What I can take away from this experience of producing a storyboard and a script is that I feel more confident in writing a script because I feel a lot more confident writing than I am drawing. Although I will need to work on incorporating clear thriller codes and conventions into my script in order for it to be more exciting and accurate, I am going to plan my final opening sequence using a script. I am going to use a script because I am staying away from using visual effects in order to enhance the piece's realistic effect.


What Inspires A Film?

During today's lesson, it was clear that whilst writing my 'Guess The Genre' script I had a massive mind-block. It took me forever to think of even the basic things to write down because I was worried if the themes and the points that I wanted to make in the script were being achieved in a realistic yet effective and imaginative way. That mind-block soon disappeared though when we were given a quick insight into the variety of media texts that can inspire a film adaptation. In the list ranged types that were obvious and widely used such as books and comics. However, there were other texts that are less familiar in the film world but are still really effective if used wisely.
In order to refer back to this inspiration for future reference, I produced a small mind-map so that when it comes to work for future assignments and for my final project I can make sure that my idea is as original and as captivating as possible for my target audience.


Scripts and their Interpretations Part 2

For the second part of this task, I have looked at several other examples of scripted introductions and how they introduce a film's storyline, setting, genre, period of time and any important characters. For my final project, I have decided to create a psychological drama. I chose this sub-genre because the basis of the film's action is stripped down to dialogue and powerful character interaction. As this sub-genre often uses voice-overs or narration during the introductions, I have decided to look at the script for the following films:
1. Milk (2008, written by Dustin Lance Blank and stars Sean Penn as the title character)
2. The Godfather (1972, written by Mario Puzo & Francis Ford Coppola and stars Marlon Brando as Don Corleone and Salvatore Corsitto as Bonasera)
3. Raging Bull (1980, written by Paul Schrader & Mardik Martin and stars Robert De Niro as Jake LaMotta)

##########

**ASSIGNMENT**
Continue the blog entries about scripts and film inspiration from the point where they stop.

**DATA PROVIDED**
##########

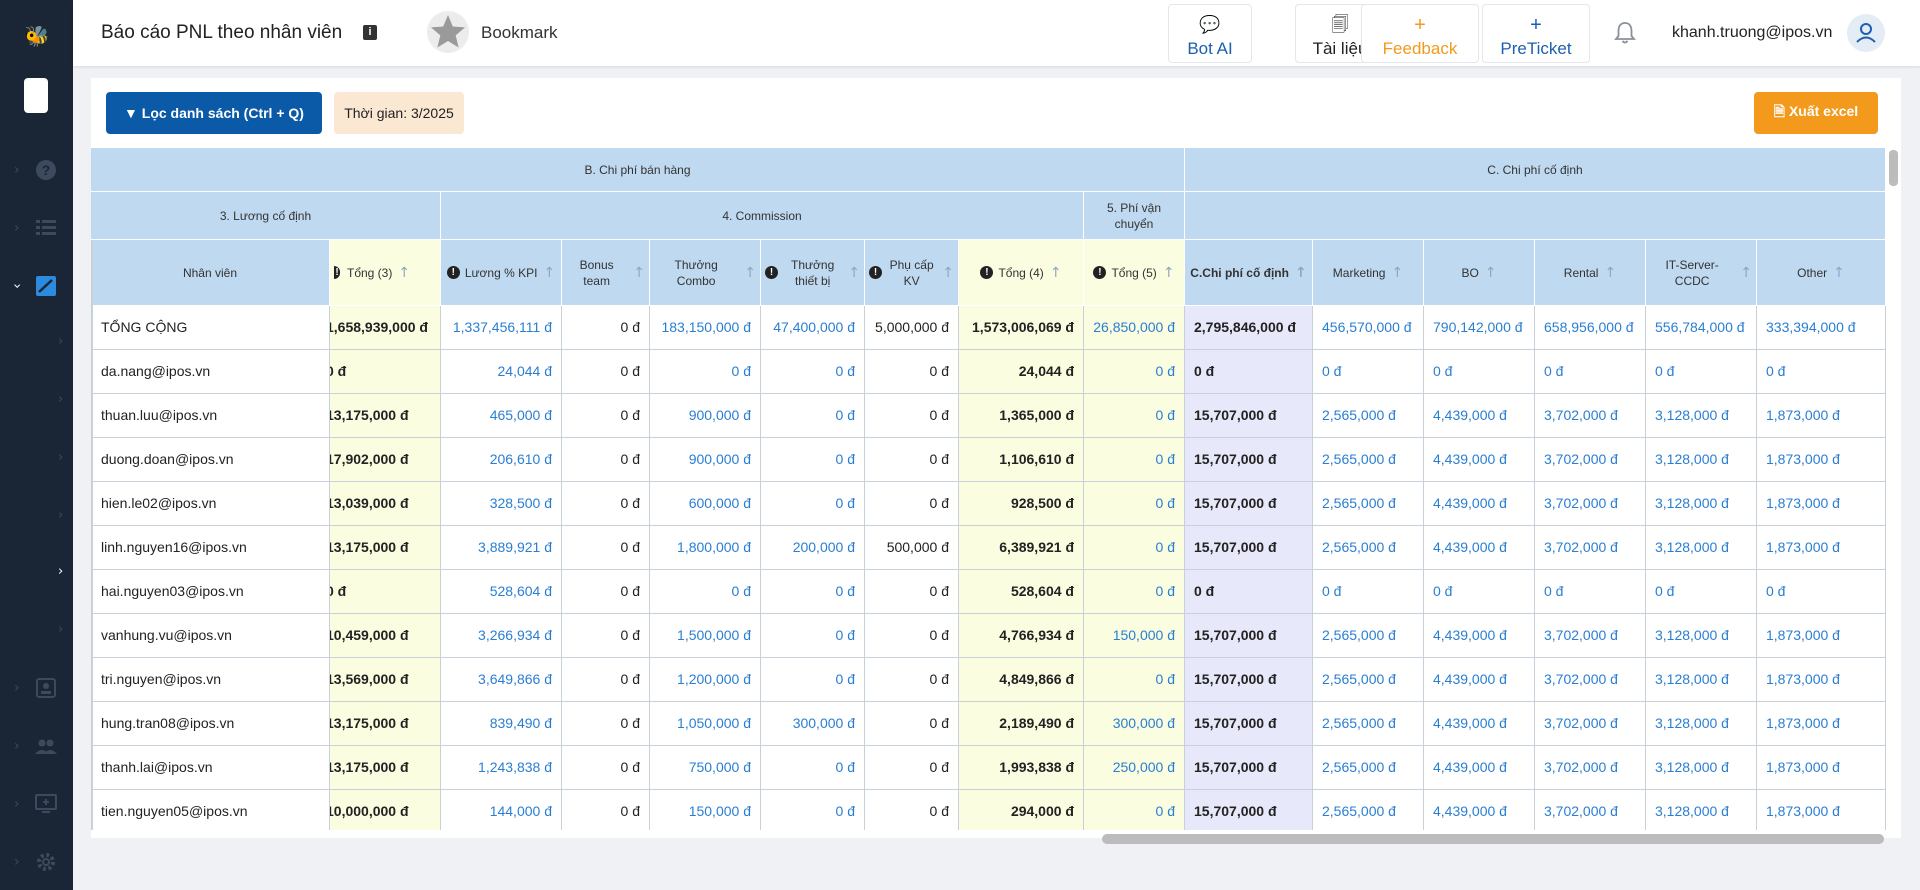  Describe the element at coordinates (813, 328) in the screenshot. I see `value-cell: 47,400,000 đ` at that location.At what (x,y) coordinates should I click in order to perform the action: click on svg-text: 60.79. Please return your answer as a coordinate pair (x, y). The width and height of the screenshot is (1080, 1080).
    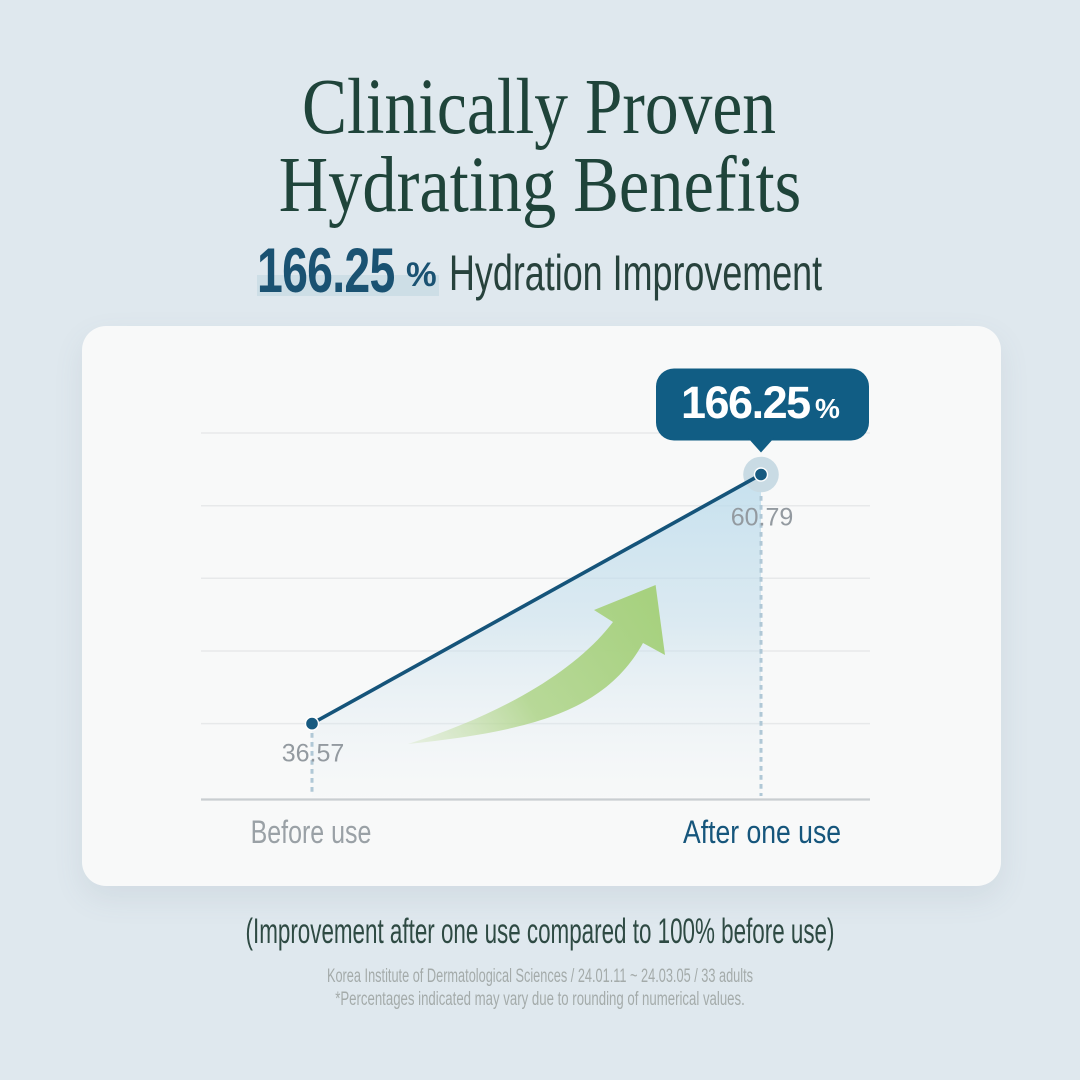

##########

**ANSWER BOX**
1. How did each script introduce the narrative (storyline), setting, time period, the characters and the genre?
In the script for Milk, the first shot is of Sean Penn in his kitchen, recording his will on 'a circa 1970s tape recorder'. The description of this particular prop includes the decade of which that tape recorder would be released. This shows the audience that the film is based during the 1970s. This is also a form of continuity because the exact year of the film's introduction is mentioned in the caption for the first shot (Int. Harvey's Kitchen...1978).
Harvey Milk is introduced by Penn himself when he says, 'This is Harvey Milk speaking on Friday November 18th'. This tells the audience that Sean Penn's character must be the main character of this story. In the next caption, the setting of where Milk is recording his will is in 'a cluttered San Fransisco apartment'. This detail introduces the film's main location to the audience and makes us assume that Milk is either talking in a San Fransisco accent or in a general American accent. The script suggests to us that this is the location where the majority of the film is set because a person would want to record their will within the warmth and comfort of their own home.
The caption for the fourth shot states that Milk is 'making a campaign speech to a crowd of stone faced union boys'. The fact that he is delivering a campaign speech rather than any other normal monologue suggests to the audience that this film has a political theme because Milk is a politician or an activist.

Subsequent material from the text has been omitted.